Abstract Archives of the RSNA, 2008
SSQ04-01
Characterization of Normal and Pathologic Pulmonary Tissue by Topological Texture Analysis Applied to Isotropic Chest-CT Datasets
Scientific Papers
Presented on December 4, 2008
Presented as part of SSQ04: Chest (Diffuse Lung Disease)
Holger Frank Boehm MD, Presenter: Nothing to Disclose
Ulrike I. Attenberger MD, Abstract Co-Author: Nothing to Disclose
Christian Fink MD, Abstract Co-Author: Nothing to Disclose
Maximilian F. Reiser MD, Abstract Co-Author: Nothing to Disclose
Reliable and accurate methods for objective quantitative assessment of parenchymal alterations in the lung are necessary for diagnosis, treatment and follow-up of pulmonary diseases. The purpose of this study is to apply non-linear texture measures based on the Minkowski Functionals in 3D to Multi-Detector CT of normal and pathologic lung tissue, to differentiate between normal, emphysematic and fibrotic parenchyma, and to compare the diagnostic potential with algorithms based on tissue densitometry
275 cubic volumes-of-interest (VOI, edge-length 40 pixels) were obtained from MDCT chest-CT (isotropic voxel-size, edge-length 0.6mm) of 21 subjects with and without pathology (emphysema, fibrosis). All VOIs are visually consensus-classified by two radiologists. Texture-features based on the Minkowski-Functionals (MF) as well as on the CT-attenuation-values are determined. Classification-results of both approaches are assessed by Receiver-Operator-Characteristic and Discriminant-Analysis.
For the virtual biopsies from normal lung tissue, mean MF3D_SW was 2.7±8.2, for those with fibrotic [emphysematous] tissue the value was 5.0±4.4 [2.1±2.1]. In the densitometry-based analysis the subset with normal pulmonal tissue had a mean density of -829±42 HE, those with fibrous [emphysematous] tissue had a value -675±106 HE [-845±72 HE]. No significant correlation between tissue density and MF3D_SW was observed. ROC-Analysis resulted in an AUC of 0.87 for identification of pathologic tissue specimens using our novel algorithm; AUC for the densitometric method was 0.66.
Topological measures based on the Minkowski Functionals in 3D allow to quantify the texture characteristics of lung tissue depicted by MDCT. The detection of pathologic tissue appears feasible. In comparison with conventional densitometric methodologies the level of correct classification with our algorithm is significantly higher.

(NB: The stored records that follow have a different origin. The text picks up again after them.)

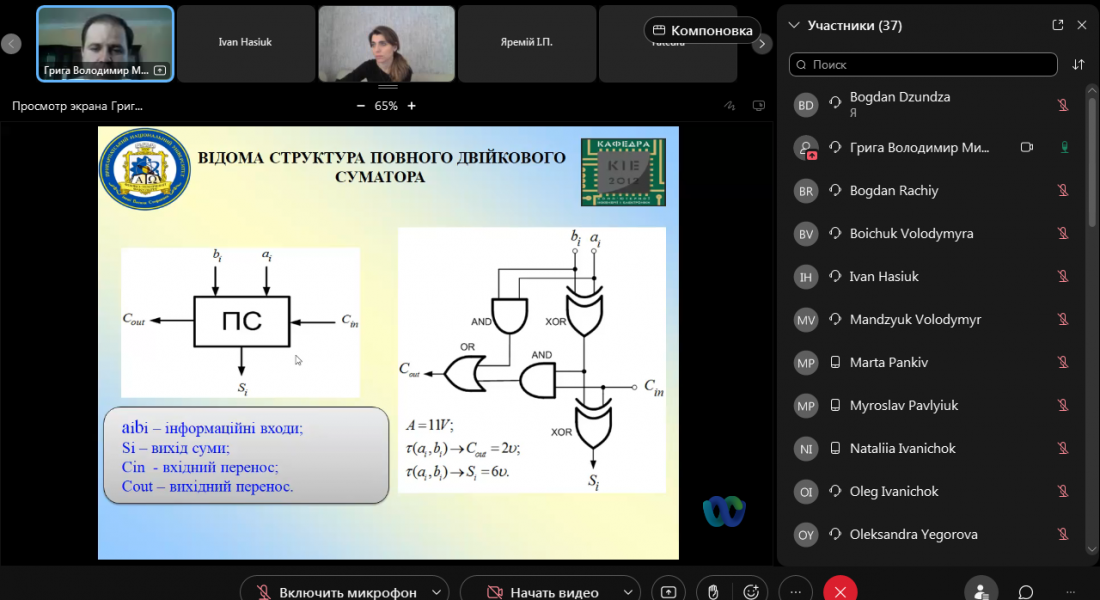Click the sort participants icon
Screen dimensions: 1100x600
pyautogui.click(x=1078, y=64)
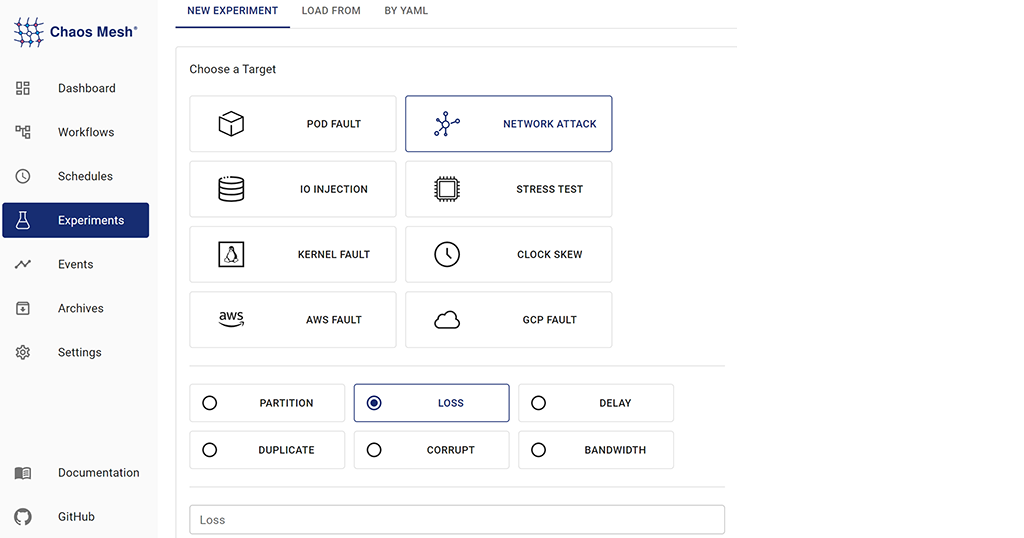Go to the Dashboard page
1024x538 pixels.
pos(86,88)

Automatic topological analysis of pulmonary tissue by MF may be capable of enhancing density-based analysis and improve monitoring textural changes with progression of pulmonary disease.
Boehm, H,
Attenberger, U,
Fink, C,
Reiser, M,
Characterization of Normal and Pathologic Pulmonary Tissue by Topological Texture Analysis Applied to Isotropic Chest-CT Datasets. Radiological Society of North America 2008 Scientific Assembly and Annual Meeting, February 18 - February 20, 2008 ,Chicago IL.